Lonnie Liston Smithという音楽家
ヴァージニア州リッチモンド出身のピアニスト/オルガン奏者。ローランド・カーク、ファラオ・サンダース、マイルス・デイヴィスらとの共演を経て、1973年にThe Cosmic Echoesを結成。フライング・ダッチマン時代の諸作はジャズ・ファンク・スピリチュアルを独自に融合した先駆的作品群として、後のヒップホップやネオソウルにも多大な影響を与えた。
『Expansions』という一枚
レーベル:Flying Dutchman Records。全7曲、39分13秒。ピアノ・フルート・パーカッションが絡み合う中、弟ドナルド・スミスのヴォーカルが霊的な言葉を紡ぐ。
——夜が深くなるほど、宇宙は近づいてくる。
表題曲「Expansions」はフルートとピアノが天球を旋回するように展開し、6分間でどこか遠い場所へと連れていく。
「Desert Nights」は砂漠の夜気を帯びた瞑想的インスト、「Summer Days」は一転して光の中に踊り出るような開放感。「Peace」と「Shadows」では光と影が静かに交差し、「My Love」がそっとアルバムを閉じる。
スピリチュアルでありながら重くなく、グルーヴがあるのに急かさない。その絶妙なバランスが50年後の今も色褪せない理由だ。
どんな夜に聴いてほしいか
7月の深夜、熱帯夜がようやく少し落ち着いた頃に。

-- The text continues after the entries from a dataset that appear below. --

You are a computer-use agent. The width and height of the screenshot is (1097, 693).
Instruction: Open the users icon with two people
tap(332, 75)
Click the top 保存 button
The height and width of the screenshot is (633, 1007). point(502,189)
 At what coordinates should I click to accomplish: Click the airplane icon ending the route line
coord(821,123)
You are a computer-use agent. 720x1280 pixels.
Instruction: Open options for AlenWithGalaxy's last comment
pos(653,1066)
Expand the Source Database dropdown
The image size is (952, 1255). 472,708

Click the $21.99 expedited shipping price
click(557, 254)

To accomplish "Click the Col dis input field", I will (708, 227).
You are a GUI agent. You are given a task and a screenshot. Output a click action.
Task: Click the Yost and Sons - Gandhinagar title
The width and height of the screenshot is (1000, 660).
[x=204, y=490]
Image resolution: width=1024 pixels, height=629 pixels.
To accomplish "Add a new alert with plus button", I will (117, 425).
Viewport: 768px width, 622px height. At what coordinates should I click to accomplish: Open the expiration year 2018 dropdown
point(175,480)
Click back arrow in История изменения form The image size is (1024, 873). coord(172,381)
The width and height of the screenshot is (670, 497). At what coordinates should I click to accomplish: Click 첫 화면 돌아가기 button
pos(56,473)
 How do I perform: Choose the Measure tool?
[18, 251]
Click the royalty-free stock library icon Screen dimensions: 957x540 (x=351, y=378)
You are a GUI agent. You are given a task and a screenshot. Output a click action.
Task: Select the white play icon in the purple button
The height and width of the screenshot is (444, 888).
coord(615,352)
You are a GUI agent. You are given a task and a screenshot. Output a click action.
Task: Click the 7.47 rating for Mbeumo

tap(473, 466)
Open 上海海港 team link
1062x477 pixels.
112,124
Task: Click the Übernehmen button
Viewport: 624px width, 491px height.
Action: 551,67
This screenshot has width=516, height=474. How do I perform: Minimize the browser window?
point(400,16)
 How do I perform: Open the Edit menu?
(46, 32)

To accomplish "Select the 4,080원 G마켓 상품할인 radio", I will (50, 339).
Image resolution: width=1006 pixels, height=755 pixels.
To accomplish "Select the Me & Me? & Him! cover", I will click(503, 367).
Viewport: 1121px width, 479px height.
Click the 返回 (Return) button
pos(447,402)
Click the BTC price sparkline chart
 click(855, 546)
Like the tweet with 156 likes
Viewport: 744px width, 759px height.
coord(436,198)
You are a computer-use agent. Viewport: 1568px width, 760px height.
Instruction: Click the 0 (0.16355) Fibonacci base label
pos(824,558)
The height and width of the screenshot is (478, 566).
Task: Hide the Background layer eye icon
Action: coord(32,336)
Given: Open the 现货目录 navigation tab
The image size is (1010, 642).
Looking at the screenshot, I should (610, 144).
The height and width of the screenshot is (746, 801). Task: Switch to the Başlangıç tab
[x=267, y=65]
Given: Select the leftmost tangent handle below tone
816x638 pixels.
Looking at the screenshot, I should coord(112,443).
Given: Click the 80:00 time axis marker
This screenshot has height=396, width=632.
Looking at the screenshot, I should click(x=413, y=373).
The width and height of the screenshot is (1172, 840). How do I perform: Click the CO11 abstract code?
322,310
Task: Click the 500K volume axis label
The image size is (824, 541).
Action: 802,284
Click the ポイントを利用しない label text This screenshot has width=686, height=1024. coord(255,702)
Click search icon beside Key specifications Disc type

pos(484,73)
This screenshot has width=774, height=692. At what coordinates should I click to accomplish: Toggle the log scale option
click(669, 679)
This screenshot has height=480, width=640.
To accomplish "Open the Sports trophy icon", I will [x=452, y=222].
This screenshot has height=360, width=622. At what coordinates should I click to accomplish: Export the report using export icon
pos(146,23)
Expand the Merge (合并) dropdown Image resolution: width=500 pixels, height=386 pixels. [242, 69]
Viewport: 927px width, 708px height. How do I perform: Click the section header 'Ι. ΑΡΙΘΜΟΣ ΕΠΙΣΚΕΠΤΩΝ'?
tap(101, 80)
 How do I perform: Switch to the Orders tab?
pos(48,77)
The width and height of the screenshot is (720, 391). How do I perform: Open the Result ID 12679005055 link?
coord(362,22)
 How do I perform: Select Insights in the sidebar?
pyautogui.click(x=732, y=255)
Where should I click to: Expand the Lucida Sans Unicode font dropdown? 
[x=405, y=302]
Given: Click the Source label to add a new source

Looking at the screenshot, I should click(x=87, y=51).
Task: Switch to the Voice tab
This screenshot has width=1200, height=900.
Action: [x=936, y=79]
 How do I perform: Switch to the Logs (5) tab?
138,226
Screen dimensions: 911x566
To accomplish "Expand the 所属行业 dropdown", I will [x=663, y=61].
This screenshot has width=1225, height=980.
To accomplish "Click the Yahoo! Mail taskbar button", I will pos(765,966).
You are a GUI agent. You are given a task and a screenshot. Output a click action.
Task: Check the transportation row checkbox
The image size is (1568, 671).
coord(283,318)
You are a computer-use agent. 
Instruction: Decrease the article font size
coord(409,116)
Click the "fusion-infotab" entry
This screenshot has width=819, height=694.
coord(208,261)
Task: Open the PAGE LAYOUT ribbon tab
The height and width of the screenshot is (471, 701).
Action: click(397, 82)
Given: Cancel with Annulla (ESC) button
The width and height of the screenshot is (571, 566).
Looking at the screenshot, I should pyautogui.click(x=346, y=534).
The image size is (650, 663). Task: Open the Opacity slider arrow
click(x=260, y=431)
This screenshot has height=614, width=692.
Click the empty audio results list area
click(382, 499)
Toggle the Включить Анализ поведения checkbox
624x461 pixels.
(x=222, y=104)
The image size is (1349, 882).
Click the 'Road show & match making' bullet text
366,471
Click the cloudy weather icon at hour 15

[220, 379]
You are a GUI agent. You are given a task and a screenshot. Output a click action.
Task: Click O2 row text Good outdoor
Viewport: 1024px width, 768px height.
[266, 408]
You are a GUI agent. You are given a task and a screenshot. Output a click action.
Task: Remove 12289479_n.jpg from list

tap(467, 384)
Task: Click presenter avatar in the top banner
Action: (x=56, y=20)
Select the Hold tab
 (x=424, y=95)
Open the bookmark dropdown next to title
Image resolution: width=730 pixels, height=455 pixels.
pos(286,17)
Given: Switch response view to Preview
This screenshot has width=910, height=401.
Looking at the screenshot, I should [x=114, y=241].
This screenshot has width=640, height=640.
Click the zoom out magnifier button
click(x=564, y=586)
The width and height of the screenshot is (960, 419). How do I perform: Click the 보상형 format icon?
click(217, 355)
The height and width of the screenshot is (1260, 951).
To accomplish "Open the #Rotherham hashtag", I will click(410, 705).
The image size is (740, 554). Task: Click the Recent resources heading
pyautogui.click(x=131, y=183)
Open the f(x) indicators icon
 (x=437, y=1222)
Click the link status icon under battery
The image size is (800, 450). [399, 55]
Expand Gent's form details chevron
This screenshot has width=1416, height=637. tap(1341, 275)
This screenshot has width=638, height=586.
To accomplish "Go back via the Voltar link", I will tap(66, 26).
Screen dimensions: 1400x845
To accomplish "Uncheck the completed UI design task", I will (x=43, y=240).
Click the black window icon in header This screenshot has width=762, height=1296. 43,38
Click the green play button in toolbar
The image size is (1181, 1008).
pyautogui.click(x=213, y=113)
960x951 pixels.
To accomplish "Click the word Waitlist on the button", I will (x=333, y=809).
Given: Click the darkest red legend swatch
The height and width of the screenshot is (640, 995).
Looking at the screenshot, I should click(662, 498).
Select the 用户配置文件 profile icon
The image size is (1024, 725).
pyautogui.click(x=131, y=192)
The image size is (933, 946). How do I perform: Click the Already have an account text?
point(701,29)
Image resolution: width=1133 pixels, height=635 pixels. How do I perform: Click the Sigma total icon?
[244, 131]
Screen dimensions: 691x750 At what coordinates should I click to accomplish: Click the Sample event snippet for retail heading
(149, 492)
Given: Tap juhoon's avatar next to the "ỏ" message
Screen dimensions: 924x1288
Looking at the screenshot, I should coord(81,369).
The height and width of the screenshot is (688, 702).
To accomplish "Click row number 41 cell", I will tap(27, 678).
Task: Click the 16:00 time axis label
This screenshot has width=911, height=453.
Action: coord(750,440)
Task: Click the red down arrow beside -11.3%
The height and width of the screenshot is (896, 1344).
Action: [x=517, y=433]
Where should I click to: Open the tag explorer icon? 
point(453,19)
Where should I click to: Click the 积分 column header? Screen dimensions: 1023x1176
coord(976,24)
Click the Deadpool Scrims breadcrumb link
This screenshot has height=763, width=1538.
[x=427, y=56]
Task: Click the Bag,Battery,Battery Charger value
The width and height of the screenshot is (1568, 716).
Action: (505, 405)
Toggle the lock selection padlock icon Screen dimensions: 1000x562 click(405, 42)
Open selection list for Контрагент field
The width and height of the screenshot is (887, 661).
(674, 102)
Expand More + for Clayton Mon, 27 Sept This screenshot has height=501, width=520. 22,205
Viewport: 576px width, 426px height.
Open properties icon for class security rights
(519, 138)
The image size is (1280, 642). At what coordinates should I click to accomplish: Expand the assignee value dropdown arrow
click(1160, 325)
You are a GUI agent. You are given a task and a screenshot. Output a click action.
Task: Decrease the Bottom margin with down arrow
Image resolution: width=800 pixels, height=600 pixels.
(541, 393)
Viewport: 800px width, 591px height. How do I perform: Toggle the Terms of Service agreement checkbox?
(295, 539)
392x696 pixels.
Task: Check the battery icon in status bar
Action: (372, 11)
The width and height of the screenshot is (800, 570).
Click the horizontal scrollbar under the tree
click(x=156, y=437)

窓の外に虫の声が聞こえ始め、扇風機だけをつけて横になるような夜に。
宇宙と自分の距離が、ふと縮まる気がする時間に。
TRACKLIST
1 Expansions
2 Desert Nights
3 Summer Days
4 Voodoo Woman
5 Peace
6 Shadows
7 My Love
夜が深くなるほど、宇宙は近づいてくる。